# Instructions to follow:
Among the entries below, find every line that has "will" and pull it out.

# The data:
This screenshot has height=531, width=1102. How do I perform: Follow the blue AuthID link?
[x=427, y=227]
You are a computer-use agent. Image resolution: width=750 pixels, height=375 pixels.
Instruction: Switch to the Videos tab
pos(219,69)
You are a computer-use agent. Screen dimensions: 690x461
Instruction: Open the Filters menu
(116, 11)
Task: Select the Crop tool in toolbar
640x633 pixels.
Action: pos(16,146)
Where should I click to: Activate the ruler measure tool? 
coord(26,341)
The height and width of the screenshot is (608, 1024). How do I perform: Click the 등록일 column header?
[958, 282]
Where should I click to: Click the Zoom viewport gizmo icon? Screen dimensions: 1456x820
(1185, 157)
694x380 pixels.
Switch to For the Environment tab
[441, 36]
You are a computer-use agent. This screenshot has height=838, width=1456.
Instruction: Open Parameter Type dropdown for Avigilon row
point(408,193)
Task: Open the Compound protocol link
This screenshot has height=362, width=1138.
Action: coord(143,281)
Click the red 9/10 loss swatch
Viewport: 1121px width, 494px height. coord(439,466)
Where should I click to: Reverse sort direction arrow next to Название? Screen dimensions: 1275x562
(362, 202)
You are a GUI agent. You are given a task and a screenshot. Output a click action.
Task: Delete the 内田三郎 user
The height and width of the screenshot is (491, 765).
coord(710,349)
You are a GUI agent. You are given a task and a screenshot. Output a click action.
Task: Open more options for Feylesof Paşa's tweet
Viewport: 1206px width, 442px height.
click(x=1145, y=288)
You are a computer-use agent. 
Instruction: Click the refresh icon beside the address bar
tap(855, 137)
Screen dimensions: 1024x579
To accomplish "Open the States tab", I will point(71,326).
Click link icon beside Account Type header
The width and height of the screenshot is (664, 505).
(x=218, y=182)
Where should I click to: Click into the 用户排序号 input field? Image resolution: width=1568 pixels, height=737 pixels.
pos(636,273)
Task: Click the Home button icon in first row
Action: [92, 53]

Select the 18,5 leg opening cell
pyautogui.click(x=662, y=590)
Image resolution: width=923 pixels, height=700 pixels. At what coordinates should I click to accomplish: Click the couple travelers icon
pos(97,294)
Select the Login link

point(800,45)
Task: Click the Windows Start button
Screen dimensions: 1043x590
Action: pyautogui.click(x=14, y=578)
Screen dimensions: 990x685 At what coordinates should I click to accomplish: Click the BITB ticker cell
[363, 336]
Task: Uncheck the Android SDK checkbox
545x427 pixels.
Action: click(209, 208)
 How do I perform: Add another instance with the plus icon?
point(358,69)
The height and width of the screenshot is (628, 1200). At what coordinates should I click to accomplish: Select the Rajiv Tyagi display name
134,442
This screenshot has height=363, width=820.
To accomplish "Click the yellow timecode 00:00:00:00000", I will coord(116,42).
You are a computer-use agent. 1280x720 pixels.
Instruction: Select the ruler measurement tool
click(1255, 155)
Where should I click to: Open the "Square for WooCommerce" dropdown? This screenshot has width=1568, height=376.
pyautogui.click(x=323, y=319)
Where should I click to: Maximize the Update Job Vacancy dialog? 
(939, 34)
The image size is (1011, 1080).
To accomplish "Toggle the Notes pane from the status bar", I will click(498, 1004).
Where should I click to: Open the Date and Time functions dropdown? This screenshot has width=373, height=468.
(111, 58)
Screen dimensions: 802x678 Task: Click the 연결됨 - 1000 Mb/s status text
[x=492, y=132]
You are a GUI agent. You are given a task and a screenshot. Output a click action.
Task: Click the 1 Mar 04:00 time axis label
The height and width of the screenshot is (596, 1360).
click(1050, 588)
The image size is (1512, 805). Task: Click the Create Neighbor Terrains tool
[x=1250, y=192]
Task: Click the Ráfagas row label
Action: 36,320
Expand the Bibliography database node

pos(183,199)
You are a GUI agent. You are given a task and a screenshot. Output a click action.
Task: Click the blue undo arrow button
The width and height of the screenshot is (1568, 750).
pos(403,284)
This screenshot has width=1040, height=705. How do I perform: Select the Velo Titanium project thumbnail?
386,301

# Reply:
To accomplish "Open the States tab", I will point(71,326).
To accomplish "Click the yellow timecode 00:00:00:00000", I will coord(116,42).
To accomplish "Toggle the Notes pane from the status bar", I will click(498, 1004).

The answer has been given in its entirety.